This is a review of an advanced reader copy which has been provided by NetGalley (thanks NetGalley and the publisher) before the official release of the book. Please note that things might have changed since the book has been officially released.
(The Nevernight Chronicle #1)
by Jay Kristoff
Publication date: August 2016
Genres: Dark Fantasy, Epic Fantasy
Destined to destroy empires, Mia Covere is only ten years old when she is given her first lesson in death.
Six years later, the child raised in shadows takes her first steps towards keeping the promise she made on the day that she lost everything.
But the chance to strike against such powerful enemies will be fleeting, so if she is to have her revenge, Mia must become a weapon without equal. She must prove herself against the deadliest of friends and enemies, and survive the tutelage of murderers, liars and demons at the heart of a murder cult.
The Red Church is no Hogwarts, but Mia is no ordinary student.
The shadows love her. And they drink her fear.Goodreads Amazon US Amazon UK
Note about negative reviews: All opinions are my own and personal tastes vary; no opinion stated here is meant to discourage others to read a book.
There are two things I have to admit.
- I was extremely excited when I was approved to receive an advanced reader copy of this book. It seemed to have all the elements that interest me: Epic Fantasy. Dark. Intriguing premise. The main character did sound strangely YA but… It was still a Dark, Adult Fantasy after all.
- I DNF‘ed this book. I tried so hard not to, but it started to become a struggle to go through the pages. The fact that the book is extremely long helped too. I can’t remember the last time I have given up on a book, simply because it hurts me to do this. There’s always the feeling I could be missing out on something . Or even be terribly unfair – what if the book gets awesomely extraordinary near the end? But, my dear readers, the thing is… Even though I mention some technical aspects in all my reviews, the final rating is always based on how much I’ve enjoyed a certain book. Therefore, you can understand why I have to give 1 unfortunate star to Nevernight. I spend time on a book from the very first page – this is when the story begins, and this when the book has to get my attention. I have to start enjoying a book from the very beginning. Not from the middle. Not near the end.
This negative review, by no means, is meant to encourage others not to read Nevernight. In fact, Nevernight’s current rating is the proof that this book will please many. However, due to certain aspects, it was just not the book for me.

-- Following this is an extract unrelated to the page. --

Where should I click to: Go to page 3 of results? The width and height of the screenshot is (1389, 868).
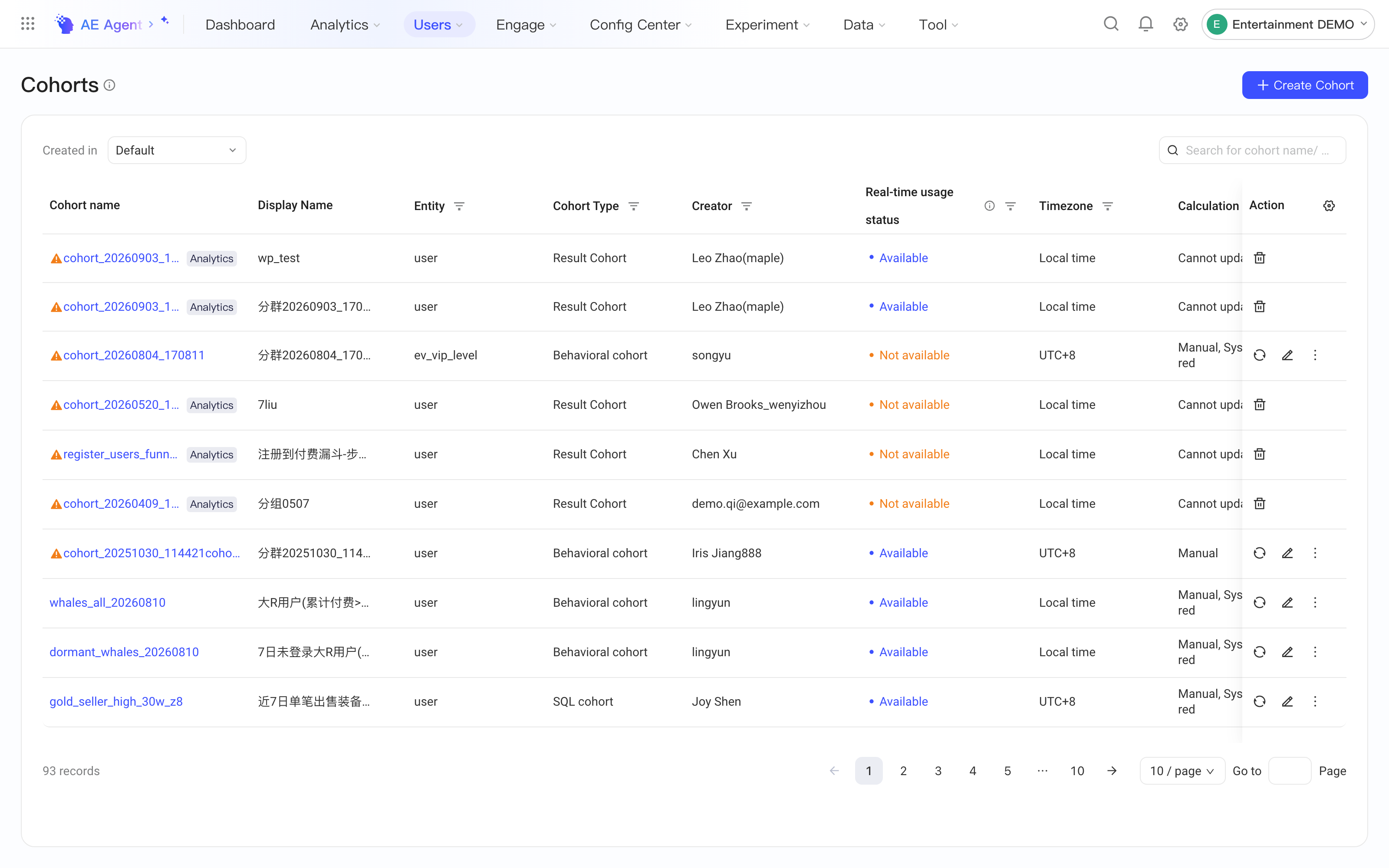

So, as the French say, you have to ‘call a cat a cat’ (100% pun intended).
The plot, which plot? If you hadn’t read the book blurb, then you wouldn’t even have a clue of what the main plot is until after you’ve gone through several pages. This made me really sad, because I thought this book had so much potential. So much creativeness had clearly been put into the world-building aspect. Then, when I started actually reading it, it just didn’t deliver.
The pacing was off. And so the timeline. Why sacrifice chronological order for the sake of nothing, since you are going to incorporate flashbacks straight away, without even much of foreshadowing? So many questions, so little answers. Literally.

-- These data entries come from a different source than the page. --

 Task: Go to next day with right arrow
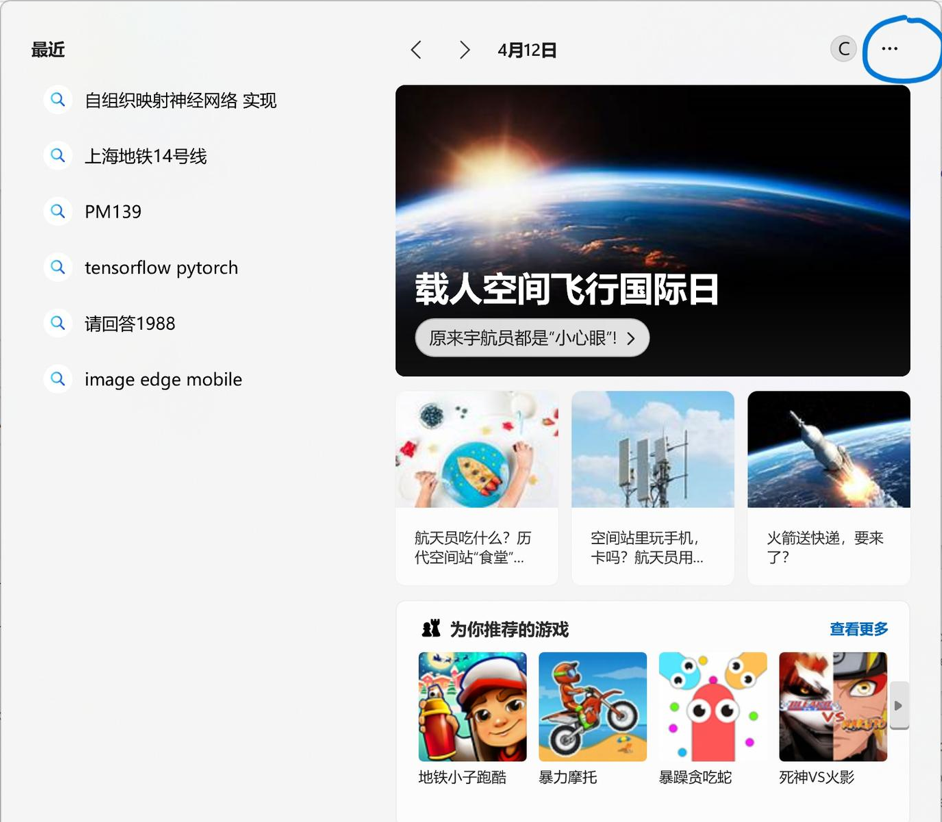(x=464, y=50)
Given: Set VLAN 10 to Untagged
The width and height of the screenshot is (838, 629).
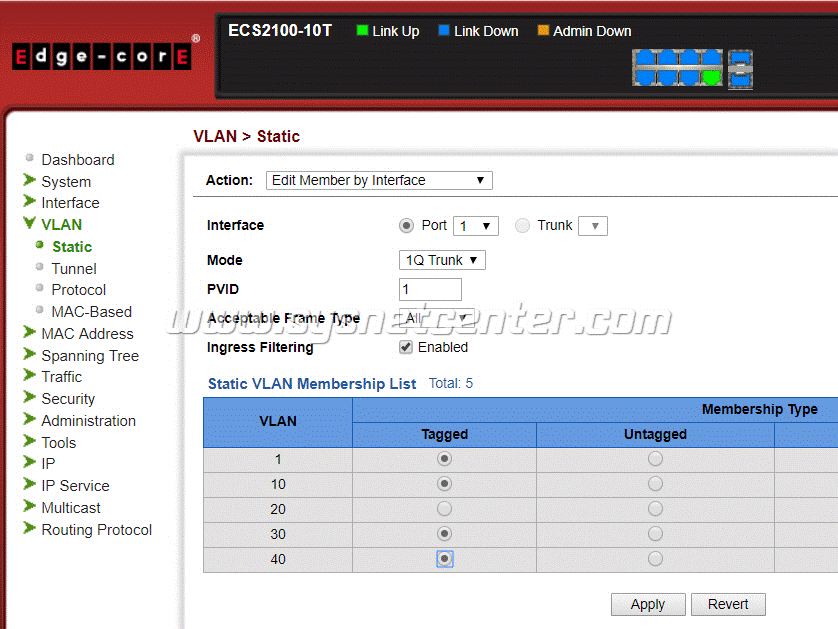Looking at the screenshot, I should tap(655, 484).
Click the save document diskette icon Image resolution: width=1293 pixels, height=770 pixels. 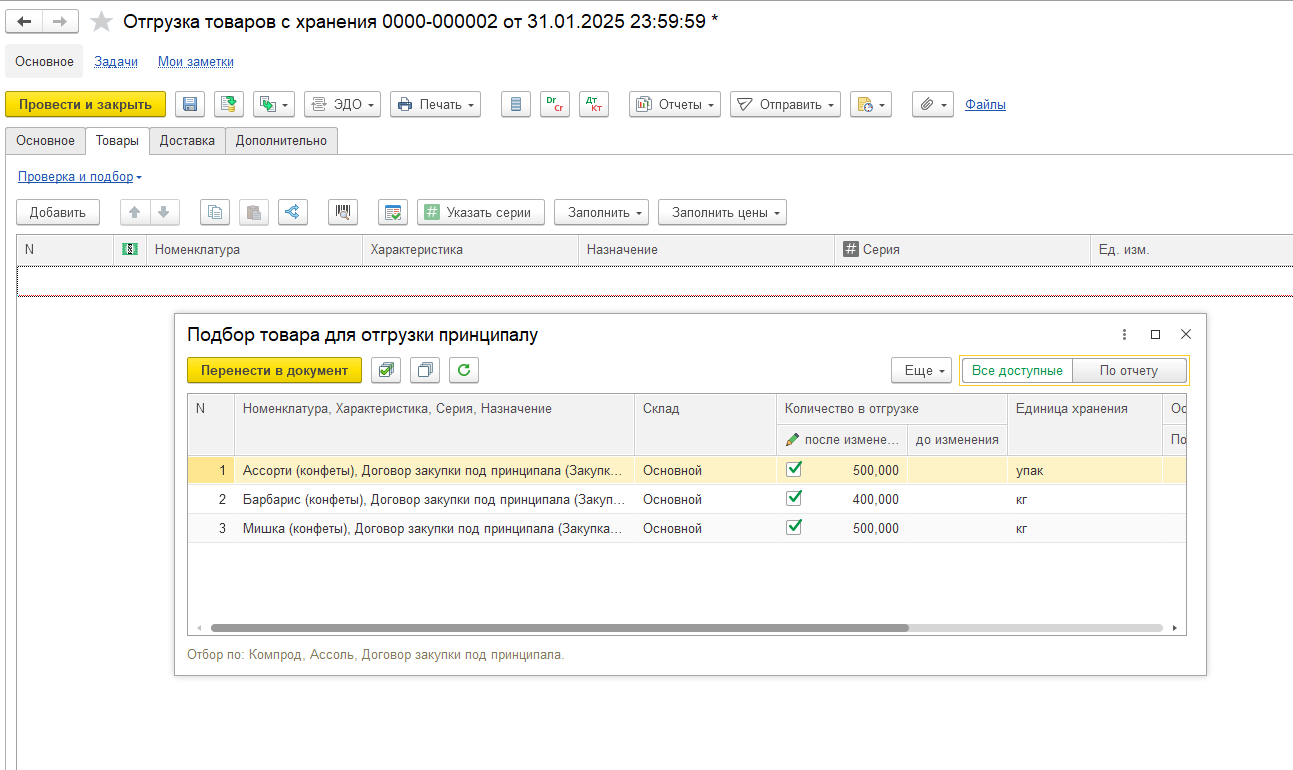coord(190,104)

Sadly, I couldn’t feel much for the characters. Their feelings were narrated passively, from a cold and distant perspective. That is, if the main character had feelings at all.
The Writing Style
I’d like to believe that this was the main issue I’ve had with the book. Maybe if the writing approach had been different, who knows, I might have found myself actually enjoying the story?
In the beginning, I thought everything sounded beautiful, even poetic. The parallelism between scenes, the epic and cold tone, even the footnotes. Until it became too much. It would have worked well as a prologue, maybe. But as if it was not enough to put the readers under the pressure of a very confusing first scene and thrown into a world that is mostly explained via footnotes; then there’s also the fact that this would be a pattern throughout the rest of the book.
The metaphors? Too much.
Use of passive voice? Too much.
The footnotes? Too much. First impression was that they could have added a special touch if they have been done differently. When these footnotes started acting more like an ‘info-dump’ aid rather than comic relief, they became an extra distraction that’d pull me out of the main plot (as if finding the main plot wasn’t hard enough on its own…)
Accents and dialects in writing? I am not a fan. I just am not, this might be my issue, I don’t know. I like to read words that are written as they are supposed to – in plain English. Having to read phonetic spelling simply breaks the flow.
Do not get me wrong, the author has a very specific style. The tone is ‘epic’ in some way. It could have worked. ‘O, it could‘. But it just became too much at some point.
Overall, I felt Nevernight wasted its potential due mostly to the writing style and writing approach. Should it had not been such a struggle to follow the story smoothly, I would be probably saying wonders about the book now.